Textauszug:
┏━━
Ohne dieses Ereignis hätte ich nicht gewußt, daß es solche Gasthäuser überhaupt gibt. Offensichtlich liegen aber Hotels mit ähnlicher Ausrichtung – es existieren sogar welche, die das Mindestalter auf achtzehn Jahre festsetzen – im Trend. Man will es kaum glauben, aber Beherbergungskonzepte, die Wahlmündige nicht als Gäste akzeptieren, haben offensichtlich eine Marktchance. Was ist das für eine Gesellschaft!?
┗━━
Ziel der Übung:
Geben Sie aus dem Textauszug über Hotels mit Mindestalter alles von „Ohne dieses Ereignis“ bis hinunter zu „für eine Gesellschaft!?“ wortgetreu wieder. Die Zeilen stehen in keinem Zusammenhang mit dem Textauszug.

Zeilen:
┏━━
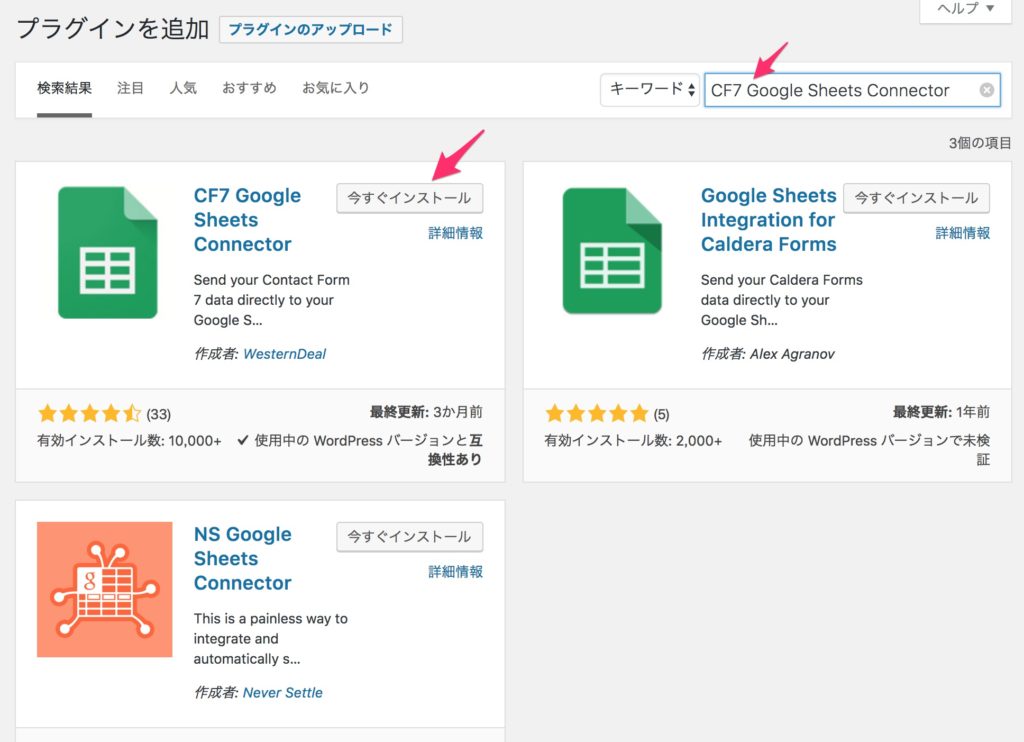Click the Never Settle author link
Image resolution: width=1024 pixels, height=742 pixels.
pos(282,692)
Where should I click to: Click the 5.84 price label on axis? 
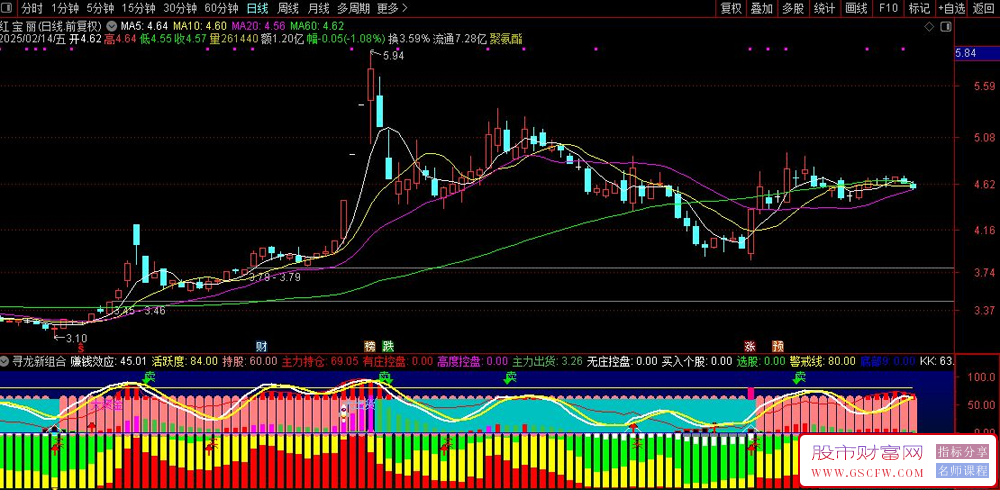coord(966,53)
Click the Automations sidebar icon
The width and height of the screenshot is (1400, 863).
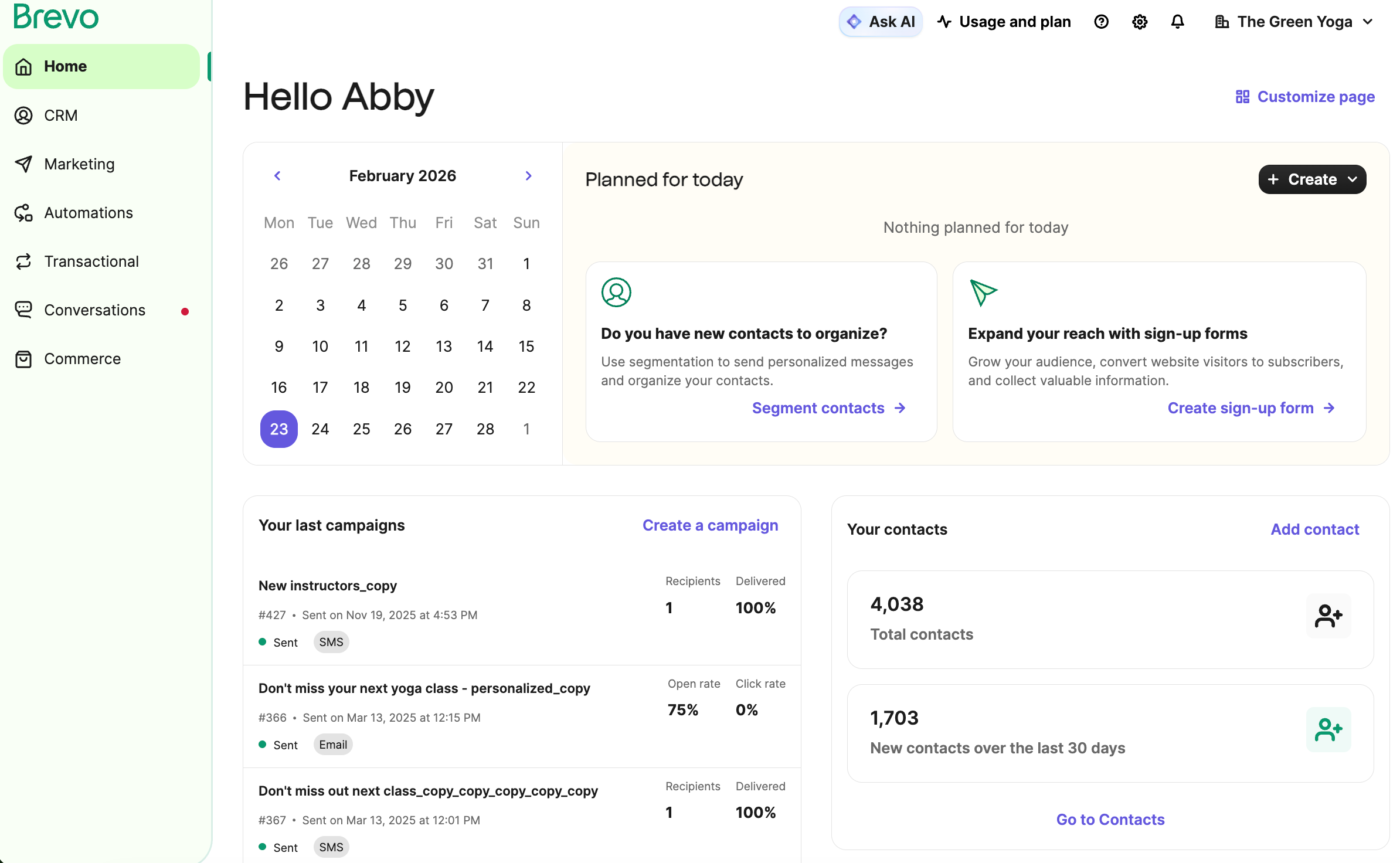pyautogui.click(x=23, y=212)
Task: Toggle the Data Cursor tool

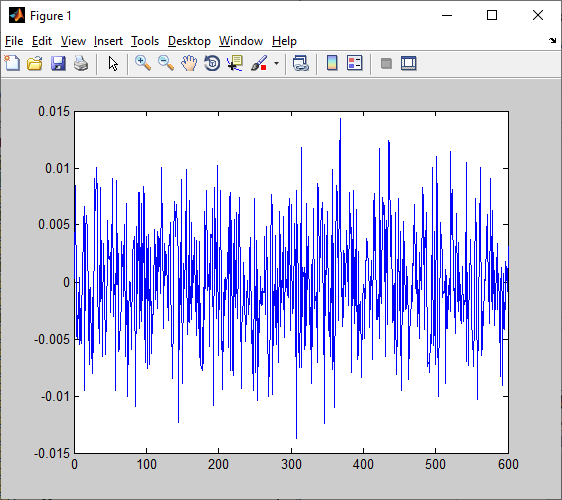Action: point(235,63)
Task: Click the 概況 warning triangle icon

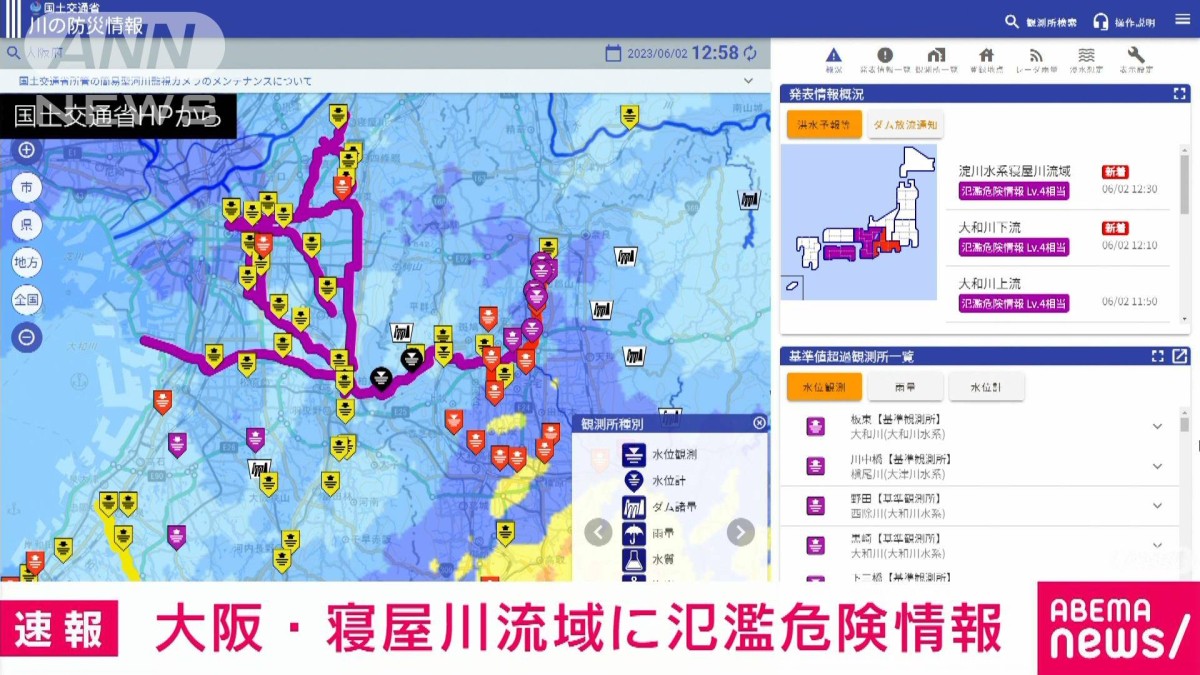Action: pyautogui.click(x=834, y=57)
┗━━
Die Antwort:
Ohne dieses Ereignis hätte ich nicht gewußt, daß es solche Gasthäuser überhaupt gibt. Offensichtlich liegen aber Hotels mit ähnlicher Ausrichtung – es existieren sogar welche, die das Mindestalter auf achtzehn Jahre festsetzen – im Trend. Man will es kaum glauben, aber Beherbergungskonzepte, die Wahlmündige nicht als Gäste akzeptieren, haben offensichtlich eine Marktchance. Was ist das für eine Gesellschaft!?